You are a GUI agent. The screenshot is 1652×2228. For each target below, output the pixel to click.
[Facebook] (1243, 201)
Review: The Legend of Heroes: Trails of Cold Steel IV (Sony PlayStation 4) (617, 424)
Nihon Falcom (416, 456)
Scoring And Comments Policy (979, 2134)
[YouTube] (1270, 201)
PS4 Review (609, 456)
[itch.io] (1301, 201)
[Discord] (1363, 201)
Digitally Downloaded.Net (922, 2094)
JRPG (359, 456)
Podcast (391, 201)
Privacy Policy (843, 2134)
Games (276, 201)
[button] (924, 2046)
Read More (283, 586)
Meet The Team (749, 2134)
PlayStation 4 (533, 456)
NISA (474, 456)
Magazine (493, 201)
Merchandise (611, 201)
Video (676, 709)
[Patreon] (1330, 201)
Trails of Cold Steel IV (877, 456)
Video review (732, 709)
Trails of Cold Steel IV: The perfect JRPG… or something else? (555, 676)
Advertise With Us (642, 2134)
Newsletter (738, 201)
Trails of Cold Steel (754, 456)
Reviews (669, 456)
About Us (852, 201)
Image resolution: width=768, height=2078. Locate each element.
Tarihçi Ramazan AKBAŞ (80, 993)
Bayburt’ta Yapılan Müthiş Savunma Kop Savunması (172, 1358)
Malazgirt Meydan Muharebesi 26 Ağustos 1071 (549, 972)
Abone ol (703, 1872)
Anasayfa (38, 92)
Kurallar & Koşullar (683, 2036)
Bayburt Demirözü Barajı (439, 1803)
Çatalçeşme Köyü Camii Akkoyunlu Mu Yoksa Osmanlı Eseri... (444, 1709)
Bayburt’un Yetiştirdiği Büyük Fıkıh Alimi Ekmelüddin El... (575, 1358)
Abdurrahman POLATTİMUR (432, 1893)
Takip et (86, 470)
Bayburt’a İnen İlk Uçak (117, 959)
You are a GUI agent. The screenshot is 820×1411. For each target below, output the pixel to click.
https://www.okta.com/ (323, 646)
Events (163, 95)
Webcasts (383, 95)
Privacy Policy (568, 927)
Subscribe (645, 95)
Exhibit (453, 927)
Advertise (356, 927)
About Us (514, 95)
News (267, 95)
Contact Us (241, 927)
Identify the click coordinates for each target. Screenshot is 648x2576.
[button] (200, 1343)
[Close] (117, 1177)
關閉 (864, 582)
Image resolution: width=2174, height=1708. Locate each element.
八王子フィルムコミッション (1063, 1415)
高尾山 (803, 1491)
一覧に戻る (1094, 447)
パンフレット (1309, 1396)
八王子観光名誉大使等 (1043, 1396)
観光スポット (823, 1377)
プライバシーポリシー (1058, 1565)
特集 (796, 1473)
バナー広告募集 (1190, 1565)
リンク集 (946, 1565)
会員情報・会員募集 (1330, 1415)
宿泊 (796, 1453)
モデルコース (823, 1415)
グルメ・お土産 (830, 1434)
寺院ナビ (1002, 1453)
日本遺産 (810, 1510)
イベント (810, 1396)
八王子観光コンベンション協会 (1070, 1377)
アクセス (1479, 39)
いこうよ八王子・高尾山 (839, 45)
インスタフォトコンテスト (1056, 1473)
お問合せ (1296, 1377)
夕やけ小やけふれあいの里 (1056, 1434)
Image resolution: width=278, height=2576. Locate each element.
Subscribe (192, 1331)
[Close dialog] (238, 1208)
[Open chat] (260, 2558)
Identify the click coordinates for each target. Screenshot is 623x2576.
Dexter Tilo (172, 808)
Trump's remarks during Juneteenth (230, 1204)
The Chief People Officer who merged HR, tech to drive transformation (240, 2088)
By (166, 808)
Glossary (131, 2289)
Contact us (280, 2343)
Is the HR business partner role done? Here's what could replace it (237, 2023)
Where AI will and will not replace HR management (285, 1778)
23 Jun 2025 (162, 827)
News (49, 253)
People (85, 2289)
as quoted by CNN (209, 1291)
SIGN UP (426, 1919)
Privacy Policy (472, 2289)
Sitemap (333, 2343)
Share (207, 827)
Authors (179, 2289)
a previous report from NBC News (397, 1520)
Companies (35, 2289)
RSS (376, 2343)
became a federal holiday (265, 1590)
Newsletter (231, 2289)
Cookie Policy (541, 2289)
◇ ◇ ◇ ◇
__What to produce__. Your reply should contain every record, unchanged and complete.

__Answer to this task__.
You are a GUI agent. The screenshot is 1652×2228. For each target below, output the pixel to click.
[Facebook] (1243, 201)
Review: The Legend of Heroes: Trails of Cold Steel IV (Sony PlayStation 4) (617, 424)
Nihon Falcom (416, 456)
Scoring And Comments Policy (979, 2134)
[YouTube] (1270, 201)
PS4 Review (609, 456)
[itch.io] (1301, 201)
[Discord] (1363, 201)
Digitally Downloaded.Net (922, 2094)
JRPG (359, 456)
Podcast (391, 201)
Privacy Policy (843, 2134)
Games (276, 201)
[button] (924, 2046)
Read More (283, 586)
Meet The Team (749, 2134)
PlayStation 4 (533, 456)
NISA (474, 456)
Magazine (493, 201)
Merchandise (611, 201)
Video (676, 709)
[Patreon] (1330, 201)
Trails of Cold Steel IV (877, 456)
Video review (732, 709)
Trails of Cold Steel IV: The perfect JRPG… or something else? (555, 676)
Advertise With Us (642, 2134)
Newsletter (738, 201)
Trails of Cold Steel (754, 456)
Reviews (669, 456)
About Us (852, 201)
Image resolution: width=768, height=2078. Locate each element.
Tarihçi Ramazan AKBAŞ (80, 993)
Bayburt’ta Yapılan Müthiş Savunma Kop Savunması (172, 1358)
Malazgirt Meydan Muharebesi 26 Ağustos 1071 (549, 972)
Abone ol (703, 1872)
Anasayfa (38, 92)
Kurallar & Koşullar (683, 2036)
Bayburt Demirözü Barajı (439, 1803)
Çatalçeşme Köyü Camii Akkoyunlu Mu Yoksa Osmanlı Eseri... (444, 1709)
Bayburt’un Yetiştirdiği Büyük Fıkıh Alimi Ekmelüddin El... (575, 1358)
Abdurrahman POLATTİMUR (432, 1893)
Takip et (86, 470)
Bayburt’a İnen İlk Uçak (117, 959)
You are a GUI agent. The screenshot is 820×1411. For each target below, output the pixel to click.
https://www.okta.com/ (323, 646)
Events (163, 95)
Webcasts (383, 95)
Privacy Policy (568, 927)
Subscribe (645, 95)
Exhibit (453, 927)
Advertise (356, 927)
About Us (514, 95)
News (267, 95)
Contact Us (241, 927)
Identify the click coordinates for each target. Screenshot is 648x2576.
[button] (200, 1343)
[Close] (117, 1177)
關閉 (864, 582)
Image resolution: width=2174, height=1708. Locate each element.
八王子フィルムコミッション (1063, 1415)
高尾山 (803, 1491)
一覧に戻る (1094, 447)
パンフレット (1309, 1396)
八王子観光名誉大使等 (1043, 1396)
観光スポット (823, 1377)
プライバシーポリシー (1058, 1565)
特集 (796, 1473)
バナー広告募集 (1190, 1565)
リンク集 (946, 1565)
会員情報・会員募集 (1330, 1415)
宿泊 (796, 1453)
モデルコース (823, 1415)
グルメ・お土産 (830, 1434)
寺院ナビ (1002, 1453)
日本遺産 (810, 1510)
イベント (810, 1396)
八王子観光コンベンション協会 (1070, 1377)
アクセス (1479, 39)
いこうよ八王子・高尾山 (839, 45)
インスタフォトコンテスト (1056, 1473)
お問合せ (1296, 1377)
夕やけ小やけふれあいの里 (1056, 1434)
Image resolution: width=278, height=2576. Locate each element.
Subscribe (192, 1331)
[Close dialog] (238, 1208)
[Open chat] (260, 2558)
Identify the click coordinates for each target. Screenshot is 623x2576.
Dexter Tilo (172, 808)
Trump's remarks during Juneteenth (230, 1204)
The Chief People Officer who merged HR, tech to drive transformation (240, 2088)
By (166, 808)
Glossary (131, 2289)
Contact us (280, 2343)
Is the HR business partner role done? Here's what could replace it (237, 2023)
Where AI will and will not replace HR management (285, 1778)
23 Jun 2025 (162, 827)
News (49, 253)
People (85, 2289)
as quoted by CNN (209, 1291)
SIGN UP (426, 1919)
Privacy Policy (472, 2289)
Sitemap (333, 2343)
Share (207, 827)
Authors (179, 2289)
a previous report from NBC News (397, 1520)
Companies (35, 2289)
RSS (376, 2343)
became a federal holiday (265, 1590)
Newsletter (231, 2289)
Cookie Policy (541, 2289)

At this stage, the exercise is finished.